2. The method of claim 1 wherein said gas is air.

3. A method of preventing drilling fluid overflow when adding or removing drill pipe sections to or from a drill string disposed in a well bore comprising the steps of:

introducing pressurized air into said drill string until a predetermined volume thereof is introduced therein;

introducing drilling fluid into said drill string after introducing air therein until a predetermined volume thereof is introduced at a predetermined pressure thereby displacing drilling fluid originally contained in said drill string downwardly within said drill string and upwardly within the annulus between said drill string and said well bore to lower the level of said drilling fluid in said drill string a distance such that upon releasing the pressurized air and drilling fluid from said drill string and removing drilling fluid and air therefrom, the resulting level of drilling fluid in said drill string is below the level at which said drill pipe sections are added to or removed from said drill string;

releasing said pressurized air and drilling fluid from said drill string whereby said air and drilling fluid flow upwardly through said drill string and drilling fluid and air are removed therefrom; and then

adding or removing drill pipe sections to or from said drill string.

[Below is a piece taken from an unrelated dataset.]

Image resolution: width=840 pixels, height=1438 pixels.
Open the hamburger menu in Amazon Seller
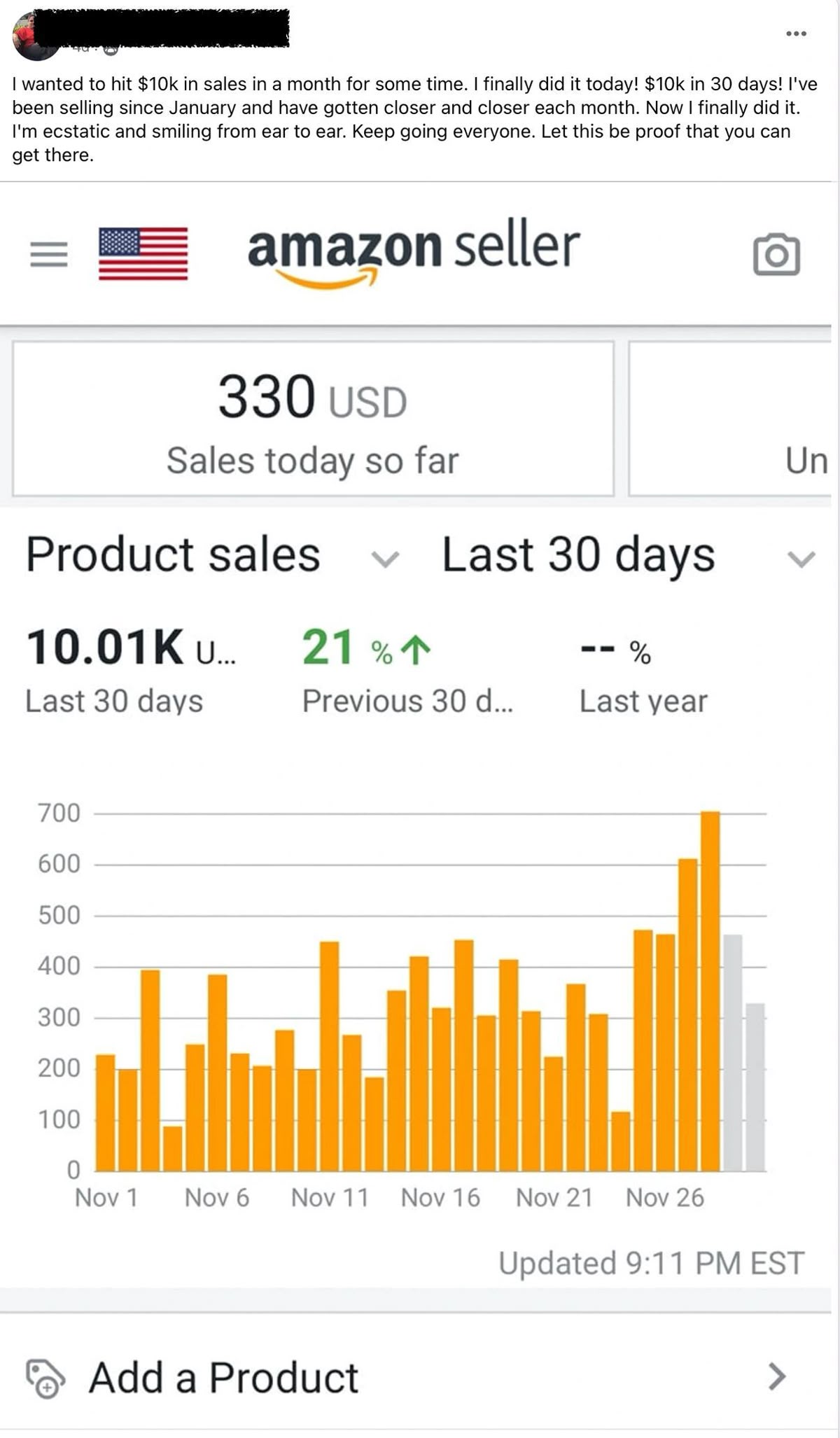49,254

4. A method of preventing aqueous drilling fluid overflow when adding or removing drill pipe sections to or from a drill string disposed in a well bore, the upper end of the drill string being attached to a kelly which is in turn attached to a swivel and a drilling fluid conduit system for introducing drilling fluid into the kelly and drill string comprising the steps of:

introducing air into said kelly and drill string by way of said drilling fluid conduit system until a predetermined volume thereof is introduced therein;

introducing drilling fluid into said kelly and drill string by way of said drilling fluid conduit system after introducing said air until a predetermined volume thereof is introduced therein and said air is pressurized thereby displacing drilling fluid originally contained in said kelly and drill string downwardly within said kelly and drill string and upwardly within the annulus between said drill string and said well bore to lower the level of said drilling fluid in said kelly and drill string a distance such that upon releasing the pressurized air and introduced drilling fluid from said kelly and drill string and removing drilling fluid and air therefrom, the resulting level of drilling fluid in said kelly and drill string is below the point of disconnection of said kelly from said drill string;

releasing said pressurized air and introduced drilling fluid from said kelly and drill string whereby said air and drilling fluid flow upwardly through said kelly and drill string into said conduit system and drilling fluid and air are removed therefrom;

removing said kelly from said drill string; and

adding or removing pipe sections to or from said drill string.

5. The method of claim 4 which is further characterized to include the step of purging said kelly and conduit system with air after said kelly is removed from said drill string to remove drilling fluid therefrom and prevent the freezing thereof.